The photon is not physical, ever
As stated in the Copenhagen interpretation of quantum physics and later confirmed by experiments, a quantum object, which a photon is, is not physical until it is detected in the measuring instrument. Not physical means here that a physical description has no meaning and that observation is not possible. There is only a non-physical, therefore metaphysical, quantum state wave, a probability wave, that, according to current interpretations, extends from the source to the measuring instrument. Upon detection of the photon, however, the energy of the photon is instantaneously converted into an excited electron and the photon is annihilated. Did it appear physically at the same moment of its annihilation? At the source, precisely the opposite happened, an excited electron that released its energy in the form of a photon that only exists in the form of a state wave which means that it does not physically exist.
The question then arises: at what moment does the photon actually exist physically? Well, never.
The speed of light
It must have become clear that the Maxwell Equations are descriptions of large-scale behavior of billions times billions of photons but that they cease to be valid at the atomic level. Just like fluid mechanics, even though it is still valid at the macro level, it ceases to be valid at the level of the water molecules. And also just like the ideal gas law, which is the result of huge numbers of gas molecules, will loose its sense and validity at the level of the gas molecules. Viewed in this way, the paradox of light wave and photon is no longer a real paradox. Maxwell’s laws are no longer valid at the photon level.
But then the wave behavior of individual photons should be not interpreted as EM-behavior, but as the behavior of a metaphysical quantum wave. It also becomes important to realize that the fact that the speed of light is always and everywhere the same is not a result of electric and magnetic fields and their properties, but that it must be a result of metaphysical quantum wave behavior. With that, the speed of light loses the physical foundation it had in the results of the Maxwell equations which in turn provided Einstein with a foundation in setting up his special theory of relativity.

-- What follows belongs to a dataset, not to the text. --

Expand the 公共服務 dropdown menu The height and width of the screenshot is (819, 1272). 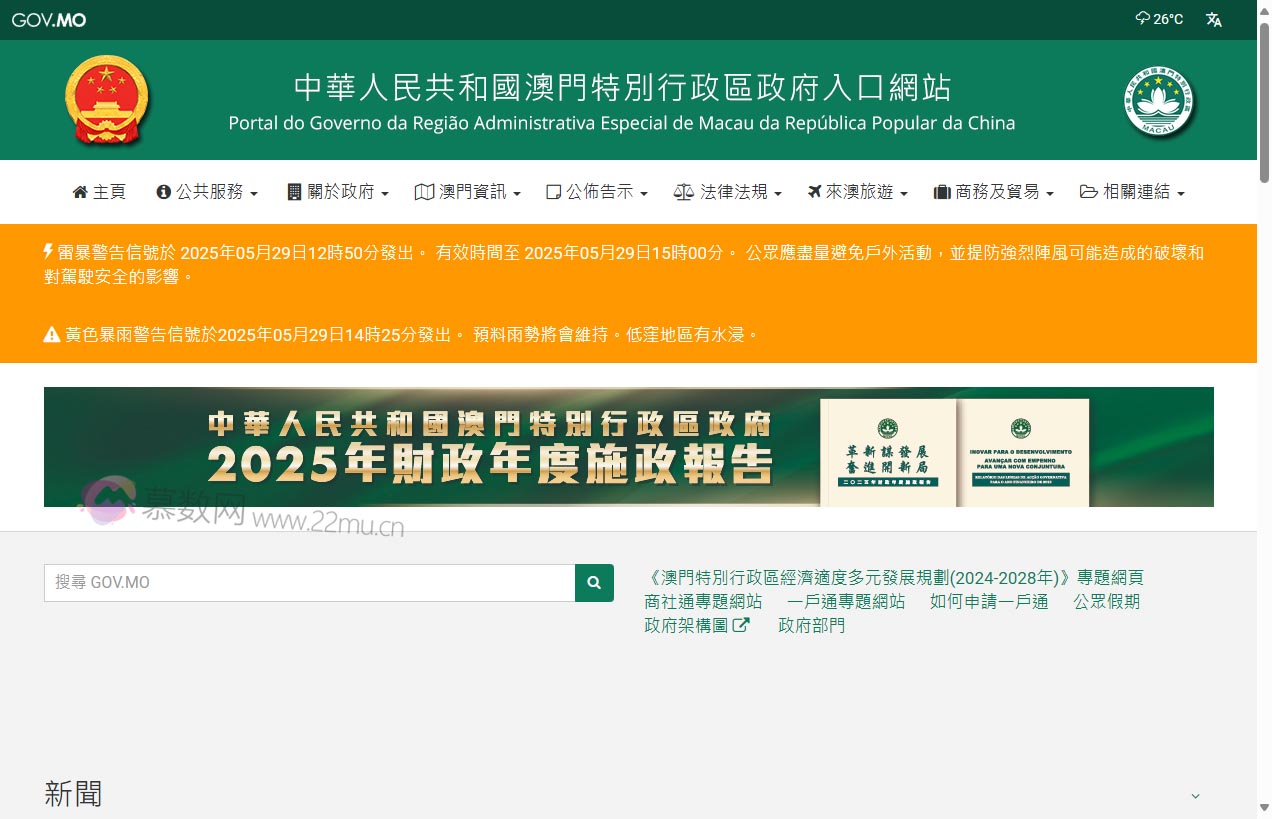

The metaphysical properties of light
Thus the experience of light is nothing more than the experience of an energy transfer from one electron to another. Regardless of their distance. As Planck stated. As Bohr had already realized with his atomic model in which he stated that the jump from the electron from one orbit to the other had to be instantaneous. This discrete package of energy, the so-called photon, is not physically on its way from source to destination. There exists only a metaphysical quantum state wave that can best be interpreted as a probability distribution in time and space. And what are probabilities? They are expectations, thoughts about the physical world. Metaphysics. No more. No less.
Maxwell’s laws are thus no longer fundamental in this view, but merely a model that only makes reasonably correct predictions on a scale that is many orders of magnitude higher than the atomic domain. With that insight, the particle-wave paradox of light has disappeared.
So, how do we explain single photon interference?
You may now ask how it is possible when light consists of particles, that is, photons, and the EM wave at atomic level is no longer a good description of the behavior of light, how it is possible that interference occurs with single photons when we send them photon by photon through a double slit. The answer is now actually relatively simple. The interference should not be seen as an effect of overlapping physical EM waves but of overlapping metaphysical state waves. If metaphysical waves do exist, they will also show interference, as this is inherent in wave behavior.
The challenge lies in accepting the idea that reality is not limited to the strictly material physical.